Open Lecture by James Bach on Software Testing

This YouTube video was my recent introduction to James Bach, the enfant terrible of the “context-driven school of software testing.” (I thank my colleague Gilberto Castañeda, “El Águila de Tenochtitlan,”  for suggesting I watch this video.)

When I write enfant terrible—which I guess means “terrible infant”—I don’t mean an upset child, fists clenched, face red, who stops screaming only to draw breath. We’re talking about an adult here, who on the strength of his reputation, has been invited to speak to students in Estonia. (Does anyone in Estonia even know your name? Not mine.) In this context, we’re talking about someone who upsets some established order by expressing himself enthusiastically and articulately.

I typically find these people quite compelling. Their presence tells us that a discipline has room for finding success without first enduring a Druid-like, decades-long apprenticeship. (Not that Bach advocates ignorance, some kind of Noble Savage approach, or barefoot and wide-eyed laying on of hands. He urges learning all the tools and technologies you can.)

I suspect that when Bach planted himself behind the podium in this college lecture hall, he had a very general outline in mind. In fact, he brought a few slides, which he seems to go through in order. However, he’s not afraid to range far and wide to make his points. The broad outline is defined, but the sentences are JIT. Something he does a lot of is telling stories. (This, too, is an approach that reels me in. The “story” is a way of encapsulating ideas which I can consume like M&Ms. Stories are brain candy.) Much of the presentation consists of Bach’s anecdotes about approaching a software testing situation and turning over rocks to reveal previously visible ugly stuff.

How does he do it?

This is part of what Bach tries to express with the “context-driven testing” label. He does it by recognizing that the testing context, the context of software or system success or failure, is an inclusive one. It generally covers a lot more territory than the problem description makes clear—where “generally”  means something like “while pigs do not fly.” Bach zooms out, or looks at the system from other perspectives, to see potential vulnerabilities. It’s creative. It’s insightful. It provides the stuff of good stories.

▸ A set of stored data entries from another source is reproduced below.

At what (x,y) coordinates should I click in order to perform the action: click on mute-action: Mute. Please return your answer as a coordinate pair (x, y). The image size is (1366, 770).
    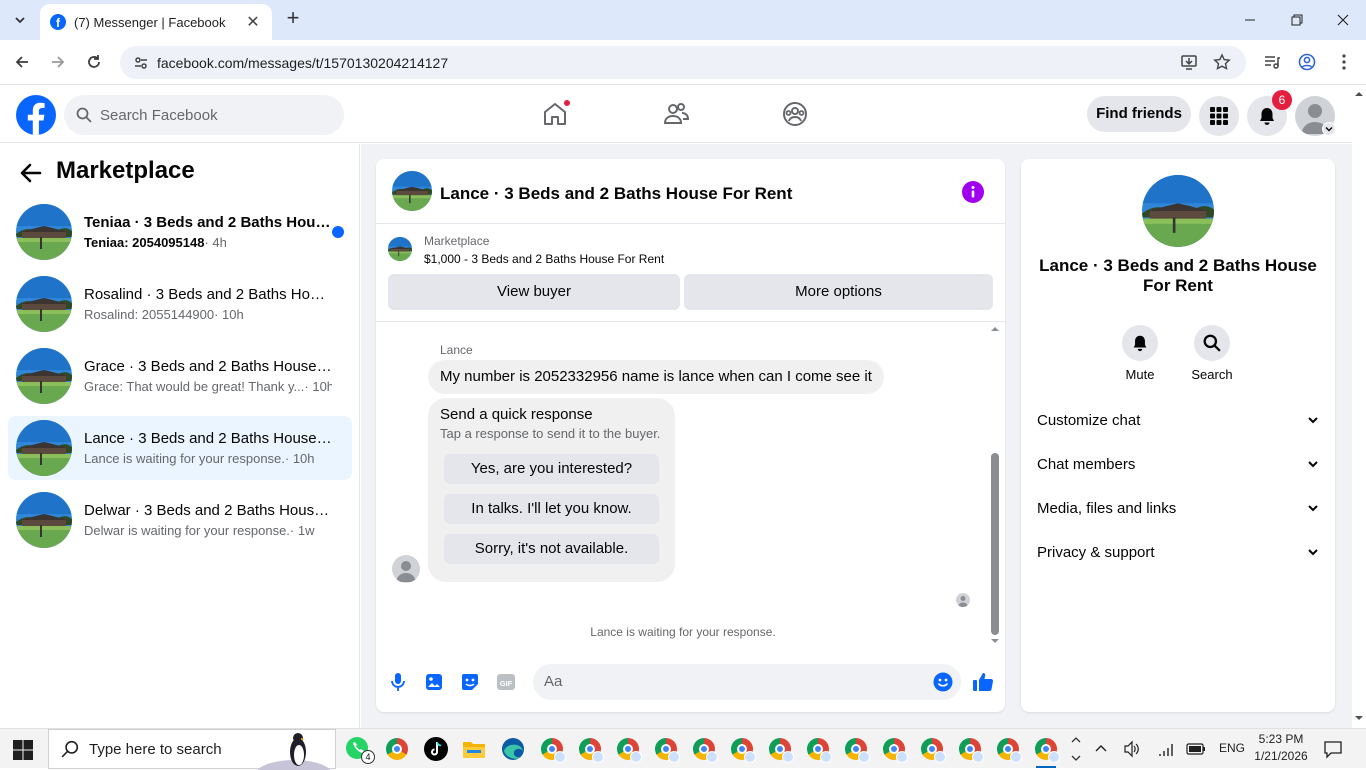
    Looking at the image, I should click on (1140, 354).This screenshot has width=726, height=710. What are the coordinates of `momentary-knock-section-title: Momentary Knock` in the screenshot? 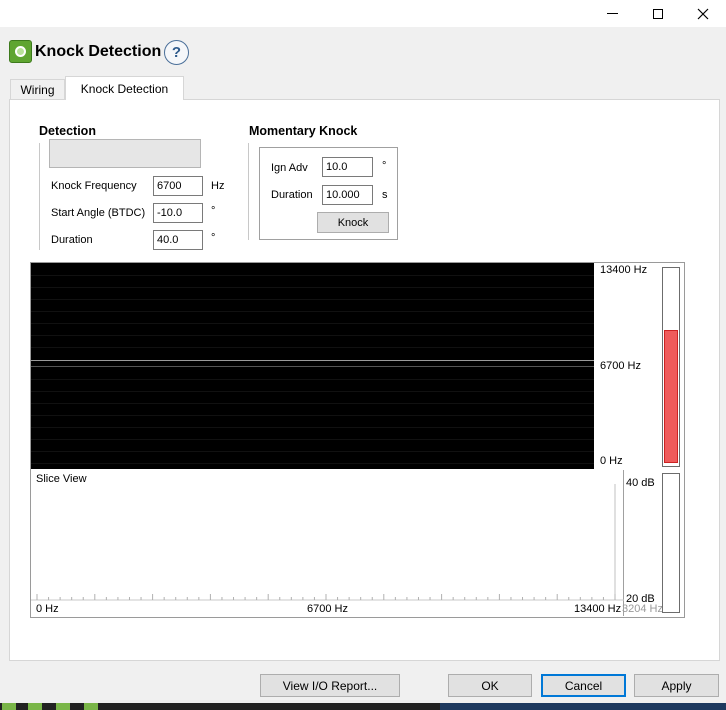 It's located at (304, 131).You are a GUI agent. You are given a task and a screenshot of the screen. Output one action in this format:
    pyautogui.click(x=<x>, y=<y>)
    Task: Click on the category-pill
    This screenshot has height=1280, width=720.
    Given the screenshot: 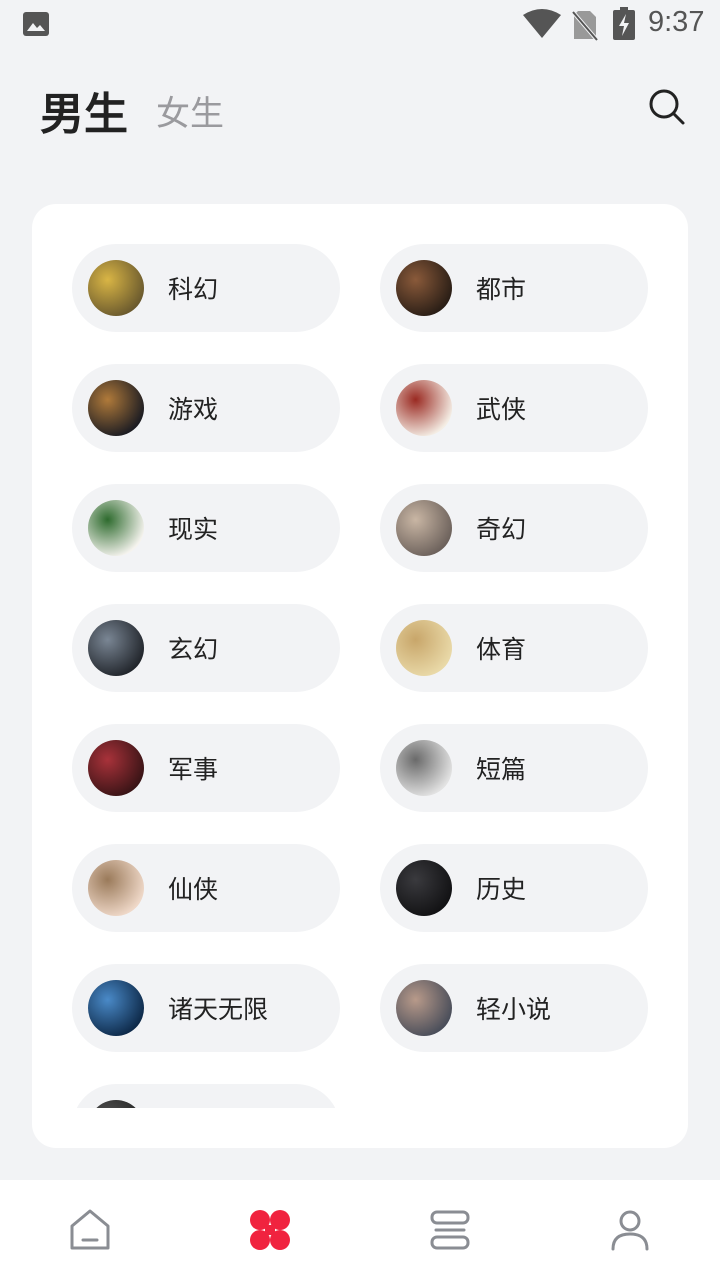 What is the action you would take?
    pyautogui.click(x=206, y=1096)
    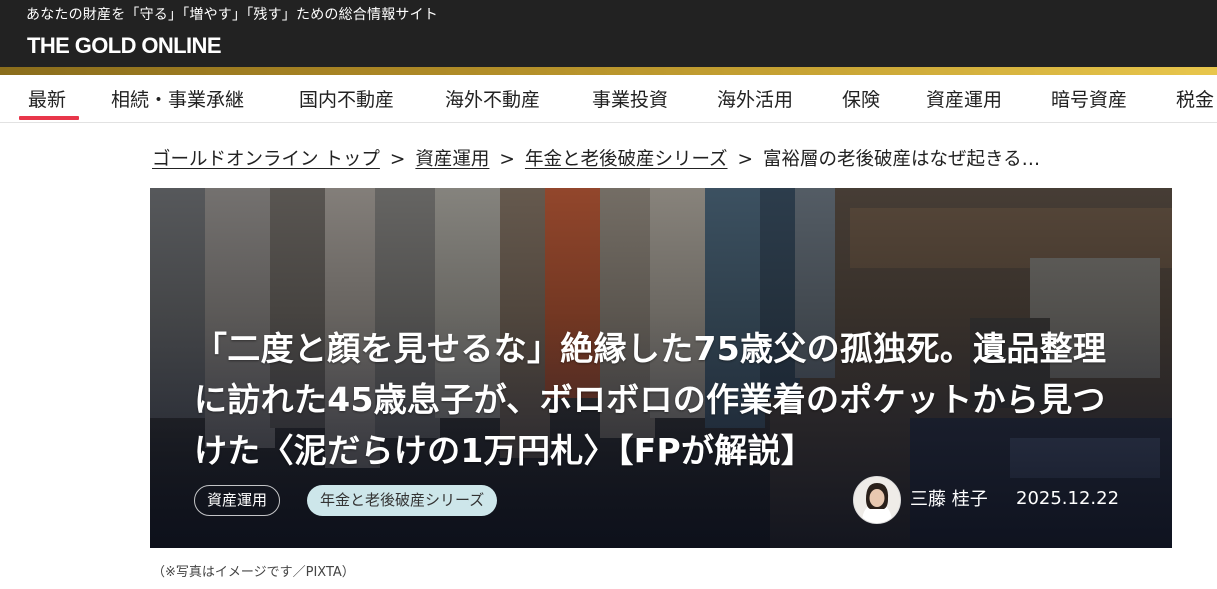  Describe the element at coordinates (238, 500) in the screenshot. I see `tag-asset-management: 資産運用` at that location.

One story which stands out as I listen to the presentation for the second time, in the background, is Bach’s summary of Miyamoto Musashi’s Book of Five Rings. Bach summarizes the book as an account of how Musashi survived many duels. How? By using a particular type of sword? A technique? By training with a particular school?

No.

In Bach’s telling, Musashi owed his survival to mastering many weapons (learn all the tools and technologies you can), and then doing whatever was necessary to win.

This will do for now as a metaphor for context-driven testing.

When you hear one of Bach’s stories, and feel that you laugh or thrill with him, this encourages you to believe that you, too, are capable of joining the context-driven brotherhood (a belief Back explicitly encourages elsewhere), and sharing in these penetrating insights. Bach encourages this perception. He begins with simple, clearly defined situations, giving his audience a chance to warm up and stretch before they hear about more complex situations. In his first example, he shows the students some simple code and then discusses all the situations not captured by the code’s logic. After a little stumbling, Bach has probably closely aligned his audience’s understanding of the example with his own. After that, each additional story reinforces their complicity.

There are many more trivial, discrete, and personal reasons I find Bach really compelling. There’s a whole body of shared memes surfacing in his discussion: The Book of Five Rings. Simulated annealing. Artificial intelligence and knowledge representation, circa 1980s. To name a few.

On the other hand, I’ve bought some of my groceries as an advocate for various processes: the SEI CMMI, XP, and a few things in between. Bach is quick to express his disdain for “best practices” and methodologies which seek to eliminate human “squishiness.”

I’m very interested in how I can use the Selenium framework for some automated testing. Bach acknowledges that this approach has its uses, but belongs in the back seat.

As I write, I’m infatuated with Bach and what I understand of context-driven testing. Will this survive more exposure?